Reay Mackay Appreciation Trophy
awarded to the A Division Piping March, Strathspey & Reel contest winner
Reay Mackay was a Toronto area piper, band leader, composer, adjudicator and instructor. He was a much respected member of the Ontario piping and drumming scene for many decades.
He was born in Toronto (1939) to Colin and Mary Mackay and received his initial piping instruction from his father, who was a well known professional piper and member of the 48th Highlanders of Canada. His uncle, Douglas Mackay was also a professional piper with the 48th and Reay played Douglas’s pipes for much of his active piping life. Two other uncles, Tom and Jimmy were fiddlers, resulting in Reay spending his young life immersed in highland music.
Reay went on to study from two renowned pipers: Murdo MacLeod (a student of John McDougall Gillies) and Pipe Major John Wilson, gold medalist from Edinburgh and student of Roddy Campbell. At age thirteen, Reay started competing in the professional ranks, and also wrote the infamous hornpipe “Colin Mackay” for his father. Througout his career, he won most of the major piping competitions in North America, including the North American Professional Solo Championship in six consecutive seasons.
Reay started composing at a very young age and continued up until shortly before his death. He loved to write music and would literally spend hours/days at it. Reay was always concerned that his compositions were original and his own. He often used his trusted piping sources and especially his daughter Glenna, as a sounding board for his music. Reay was delighted when players would perform his tunes, as that was his ultimate goal – make, play and enjoy music.

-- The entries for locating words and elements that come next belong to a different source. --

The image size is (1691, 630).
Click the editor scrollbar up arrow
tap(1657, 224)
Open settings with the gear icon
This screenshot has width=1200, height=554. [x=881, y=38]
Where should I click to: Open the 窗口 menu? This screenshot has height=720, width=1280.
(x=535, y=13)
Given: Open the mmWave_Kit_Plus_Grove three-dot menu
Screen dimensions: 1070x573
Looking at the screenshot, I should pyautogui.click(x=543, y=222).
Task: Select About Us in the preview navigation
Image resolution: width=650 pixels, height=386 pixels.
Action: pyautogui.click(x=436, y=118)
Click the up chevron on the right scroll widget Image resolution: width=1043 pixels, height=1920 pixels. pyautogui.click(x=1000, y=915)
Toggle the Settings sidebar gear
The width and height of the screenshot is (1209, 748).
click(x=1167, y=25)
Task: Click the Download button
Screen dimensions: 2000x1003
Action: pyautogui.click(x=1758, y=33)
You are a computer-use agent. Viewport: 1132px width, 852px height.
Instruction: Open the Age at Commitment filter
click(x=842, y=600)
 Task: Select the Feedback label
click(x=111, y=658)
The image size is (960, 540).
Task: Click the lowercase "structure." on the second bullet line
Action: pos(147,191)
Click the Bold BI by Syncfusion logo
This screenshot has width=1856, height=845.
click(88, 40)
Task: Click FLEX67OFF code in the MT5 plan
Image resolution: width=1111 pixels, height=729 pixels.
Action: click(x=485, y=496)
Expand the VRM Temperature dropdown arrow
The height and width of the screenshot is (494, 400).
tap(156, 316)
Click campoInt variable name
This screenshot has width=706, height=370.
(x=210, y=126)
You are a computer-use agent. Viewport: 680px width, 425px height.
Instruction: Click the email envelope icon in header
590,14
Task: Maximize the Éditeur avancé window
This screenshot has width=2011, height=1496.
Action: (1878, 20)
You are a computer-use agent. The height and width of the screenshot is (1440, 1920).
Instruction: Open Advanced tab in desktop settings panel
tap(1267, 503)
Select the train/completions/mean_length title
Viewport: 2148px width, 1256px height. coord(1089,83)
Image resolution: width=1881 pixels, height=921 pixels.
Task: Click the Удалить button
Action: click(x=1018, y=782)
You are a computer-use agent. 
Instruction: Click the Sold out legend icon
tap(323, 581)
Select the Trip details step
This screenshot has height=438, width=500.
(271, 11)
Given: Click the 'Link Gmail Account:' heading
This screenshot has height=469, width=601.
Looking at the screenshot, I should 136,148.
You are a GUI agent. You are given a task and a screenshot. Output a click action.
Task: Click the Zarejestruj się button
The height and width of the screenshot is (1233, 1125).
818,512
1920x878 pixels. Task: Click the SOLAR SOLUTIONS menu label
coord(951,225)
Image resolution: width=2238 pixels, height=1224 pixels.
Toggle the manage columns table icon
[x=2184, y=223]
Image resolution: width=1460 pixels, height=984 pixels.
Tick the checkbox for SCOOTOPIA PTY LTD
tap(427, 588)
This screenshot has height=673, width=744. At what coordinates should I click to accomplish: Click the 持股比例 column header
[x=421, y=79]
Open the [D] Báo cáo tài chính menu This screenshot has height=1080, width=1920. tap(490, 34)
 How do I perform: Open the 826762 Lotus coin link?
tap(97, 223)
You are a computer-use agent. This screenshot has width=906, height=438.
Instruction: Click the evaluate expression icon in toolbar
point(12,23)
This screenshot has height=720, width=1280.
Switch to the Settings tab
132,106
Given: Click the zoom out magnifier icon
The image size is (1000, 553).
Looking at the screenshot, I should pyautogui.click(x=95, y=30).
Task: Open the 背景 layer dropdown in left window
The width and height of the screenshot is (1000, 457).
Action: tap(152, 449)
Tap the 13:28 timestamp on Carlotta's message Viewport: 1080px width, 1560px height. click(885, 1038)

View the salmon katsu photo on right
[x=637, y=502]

He played with the 48th Highlanders of Canada Pipe Band from the early 1950s and became Pipe Major in 1975. He went on to become Pipe Major of the Metropolitan Toronto Police Pipe Band in 1985 and had great success with both organizations, winning many prizes over the years. His dedication, influence and passion to both these organizations was unparalleled.
Reay started teaching at a young age and continued until just before his death. Over the years, he taught countless people and was committed and passionate about his work. A teacher, by profession, Reay’s expertise and knowledge were in high demand. He held a Masters degree in Education and was truly a masterful educator – he travelled extensively and taught at venues across North America. He was also instrumental in designing the initial adjudication examination process with his colleagues Archie Cairns and Willie Connell. He held judging credentials for both the PPBSO and EUSPBA, and was a senior adjudicator for the Competing Pipers Association.
In addition to being a top tier piper, Reay was also an accomplished accordion player, having acquired a passion for it in his early adult life. Click here to listen to his legendary 2011 Toronto Branch recital, performed on both smallpipes and accordion.
Reay and his loving wife Joan were married for 57 years. Reay was always grateful for the love and support Joan gave him, while pursuing his love of music.
Reay’s piping legacy lives on with his daughter, Glenna and grandchildren, Colin and Kayleigh.